If, through biotechnology, we could drastically enhance ourselves—such that our ability to absorb and manipulate information was unlimited, we experienced no disquiet, and we did not age—would we? Should we? For advocates of radical enhancement, or “transhumanism,” answering “yes” is a no-brainer. Accordingly, they press for the development of technologies that, by manipulating genes and the brain, would create beings fundamentally superior to us.
Transhumanism is far from a household term, but, whether or not they use the word publicly, its adherents are in places of power, especially in Silicon Valley. Elon Musk, the world’s richest person, is devoted to boosting “cognition” and co-founded the company Neuralink toward that end. Having raised more than $200 million in new funding in 2021, in January, Neuralink proclaimed its readiness to start human trials of brain-implantable computer chips for therapeutic purposes, to help those with spinal-cord injuries walk again. But Musk’s ultimate target in exploring brain-computer connections is “superhuman,” or “radically enhanced,” cognition—a top transhumanist priority. Those with radically heightened cognitive ability would be so advanced that they wouldn’t even really be human anymore but, instead, “posthuman.”
In transhumanist fantasy, posthumans could, philosopher Nick Bostrom assures us, “read, with perfect recollection and understanding, every book in the Library of Congress.” Similarly, according to futurist and transhumanist Ray Kurzweil—who has worked at Google since 2012—they would rapidly absorb the entire contents of the World Wide Web. Pleasure would be pervasive and boundless: Posthumans will “sprinkle it in [their] tea.” On the flip side, suffering wouldn’t exist, as posthumans would have “Godlike” control of their moods and emotions. Of course, posthuman bliss would not be supreme absent immortality. This last facet, the quest to conquer aging, already garners substantial backing from Silicon Valley. In 2013, Larry Page, Google’s co-founder—and CEO of its parent company, Alphabet, until December 2019—announced the launch of Calico Labs, whose mission is to understand aging and subvert it. A growing list of startups and investors, dedicated to the “reprogramming” of human biology with the defeat of aging in view, has entered the mix. This list now includes Amazon founder Jeff Bezos, who, in January, contributed to the $3 billion that launched Altos Labs.

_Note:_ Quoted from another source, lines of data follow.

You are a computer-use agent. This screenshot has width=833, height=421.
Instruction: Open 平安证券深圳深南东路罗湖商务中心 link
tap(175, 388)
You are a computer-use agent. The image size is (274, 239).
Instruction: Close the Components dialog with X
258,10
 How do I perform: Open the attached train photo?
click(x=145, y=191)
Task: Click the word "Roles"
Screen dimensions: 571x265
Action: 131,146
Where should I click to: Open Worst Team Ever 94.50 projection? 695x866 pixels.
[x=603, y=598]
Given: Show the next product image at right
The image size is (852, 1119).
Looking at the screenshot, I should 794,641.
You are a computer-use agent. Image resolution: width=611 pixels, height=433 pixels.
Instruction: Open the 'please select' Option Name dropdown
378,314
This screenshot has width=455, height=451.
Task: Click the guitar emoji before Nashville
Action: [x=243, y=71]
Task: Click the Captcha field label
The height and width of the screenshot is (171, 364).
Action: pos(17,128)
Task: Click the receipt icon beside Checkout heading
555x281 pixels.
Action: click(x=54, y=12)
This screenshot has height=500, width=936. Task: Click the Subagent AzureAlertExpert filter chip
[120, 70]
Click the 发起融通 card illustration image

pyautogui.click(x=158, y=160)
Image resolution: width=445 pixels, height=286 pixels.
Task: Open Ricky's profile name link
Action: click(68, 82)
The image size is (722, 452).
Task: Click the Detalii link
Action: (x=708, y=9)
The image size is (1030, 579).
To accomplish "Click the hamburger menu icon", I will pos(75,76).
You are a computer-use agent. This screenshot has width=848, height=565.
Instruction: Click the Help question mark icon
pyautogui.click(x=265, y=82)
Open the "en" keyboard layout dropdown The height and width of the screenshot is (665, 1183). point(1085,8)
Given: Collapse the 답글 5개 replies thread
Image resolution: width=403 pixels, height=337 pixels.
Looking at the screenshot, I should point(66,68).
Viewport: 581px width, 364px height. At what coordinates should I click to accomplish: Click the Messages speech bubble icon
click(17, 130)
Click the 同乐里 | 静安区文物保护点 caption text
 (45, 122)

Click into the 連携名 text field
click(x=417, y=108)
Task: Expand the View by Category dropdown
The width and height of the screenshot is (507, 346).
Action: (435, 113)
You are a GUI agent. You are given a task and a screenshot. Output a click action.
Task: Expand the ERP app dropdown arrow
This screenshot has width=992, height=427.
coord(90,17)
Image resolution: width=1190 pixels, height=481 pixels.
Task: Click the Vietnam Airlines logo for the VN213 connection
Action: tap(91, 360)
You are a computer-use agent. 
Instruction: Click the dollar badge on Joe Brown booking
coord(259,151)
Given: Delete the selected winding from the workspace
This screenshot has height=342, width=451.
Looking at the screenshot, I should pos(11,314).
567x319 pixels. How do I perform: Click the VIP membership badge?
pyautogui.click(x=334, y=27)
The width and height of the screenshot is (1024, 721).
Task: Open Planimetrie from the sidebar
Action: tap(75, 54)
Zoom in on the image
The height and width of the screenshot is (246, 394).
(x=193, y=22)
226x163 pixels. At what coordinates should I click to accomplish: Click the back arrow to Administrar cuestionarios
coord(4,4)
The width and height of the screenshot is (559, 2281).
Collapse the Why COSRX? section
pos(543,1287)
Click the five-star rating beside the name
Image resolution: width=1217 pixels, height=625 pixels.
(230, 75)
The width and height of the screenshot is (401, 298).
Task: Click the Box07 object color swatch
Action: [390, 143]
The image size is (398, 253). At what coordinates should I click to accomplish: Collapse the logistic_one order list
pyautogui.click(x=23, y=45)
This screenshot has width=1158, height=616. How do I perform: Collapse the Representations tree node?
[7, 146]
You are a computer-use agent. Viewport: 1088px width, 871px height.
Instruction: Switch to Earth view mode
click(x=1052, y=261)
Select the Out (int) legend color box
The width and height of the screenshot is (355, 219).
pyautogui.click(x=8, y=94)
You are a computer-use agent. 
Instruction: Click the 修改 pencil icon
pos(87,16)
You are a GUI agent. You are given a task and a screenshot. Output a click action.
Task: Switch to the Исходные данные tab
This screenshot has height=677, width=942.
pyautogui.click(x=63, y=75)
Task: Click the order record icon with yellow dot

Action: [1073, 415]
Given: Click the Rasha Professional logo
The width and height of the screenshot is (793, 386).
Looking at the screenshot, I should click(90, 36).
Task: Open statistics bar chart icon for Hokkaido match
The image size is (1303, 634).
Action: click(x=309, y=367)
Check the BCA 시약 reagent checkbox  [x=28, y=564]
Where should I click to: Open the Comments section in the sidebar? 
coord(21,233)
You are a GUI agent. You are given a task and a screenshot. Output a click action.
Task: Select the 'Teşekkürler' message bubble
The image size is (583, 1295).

Today, transhumanism’s name recognition has spread beyond Silicon Valley and academia. In 2019, an opinion piece in the Washington Post stated that “the transhumanism movement is making progress.” And a 2020 essay in the Wall Street Journal suggested that, by making “our biological fragility more obvious than ever,” COVID-19 may be “just the kind of crisis needed to turbocharge efforts” to achieve transhumanists’ goal of immortality.
You’re probably already familiar with certain enhancements—like athletes using steroids to gain a competitive advantage, or individuals using ADHD drugs like Ritalin and Adderall off label in search of a cognitive boost. But a chasm separates such enhancements from transhumanism, whose devotees would have us engineer a species-level upgrade of humanity into posthumanity. And key to all of transhumanism’s planned advancements, mental and physical, is a specific understanding of “information” and its causal dominance in relation to features that advocates prize. This focus on information is also transhumanism’s fatal flaw.